SUMMARIZING DOCUMENTS USING FRACTAL TECHNIQUES

M. Dolores Ruiz, Antonio B. Bailón

Abstract

Every day we search new information in the web, and we found a lot of documents which contain pages with a great amount of information. There is a big demand for automatic summarization in a rapid and precise way. Many methods have been used in automatic extraction but most of them do not take into account the hierarchical structure of the documents. A novel method using the structure of the document was introduced by Yang and Wang in 2004. It is based in a fractal view method for controlling the information displayed. We explain its drawbacks and we solve them using the new concept of fractal dimension of a text document to achieve a better diversification of the extracted sentences improving the performance of the method.

References

  1. Buyukkokten O., Garcia-Molina H., P. A. (2001). Seeing the whole in parts: Text summarization for web browsing on handheld devices. In 10th International WWW Conference, Hong Kong.
  2. Camastra F., V. A. (2002). Estimating the intrinsic dimension of data with a fractal-based method.
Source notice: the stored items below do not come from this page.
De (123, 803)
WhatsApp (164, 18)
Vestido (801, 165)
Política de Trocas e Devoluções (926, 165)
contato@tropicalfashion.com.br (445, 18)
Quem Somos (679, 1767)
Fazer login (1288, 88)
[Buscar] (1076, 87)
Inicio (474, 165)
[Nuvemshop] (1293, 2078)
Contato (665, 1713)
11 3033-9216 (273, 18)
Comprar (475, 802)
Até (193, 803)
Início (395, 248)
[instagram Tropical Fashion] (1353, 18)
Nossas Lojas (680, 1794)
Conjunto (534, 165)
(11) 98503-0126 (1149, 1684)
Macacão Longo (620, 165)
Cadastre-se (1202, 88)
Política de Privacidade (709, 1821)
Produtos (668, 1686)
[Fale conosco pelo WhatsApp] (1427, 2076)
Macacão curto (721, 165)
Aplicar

IEEE Transactions on Pattern Analysis and Machine Intelligence.
  3. Daume III H., M. D. (2005). Induction of word and phrase alignments for automatic document summarization. Computational Linguistics, 31 (4):505-530.
  4. Edmundson, H. P. (1969). New methods in automatic extracting. Journal of the Association for Computing Machinery, 16 (2):264-285.
  5. Goldstein J., Kantrowitx M., M. V. C. J. (1999). Summarizing text documents: sentence selection and evaluation metrics. pages 121-128.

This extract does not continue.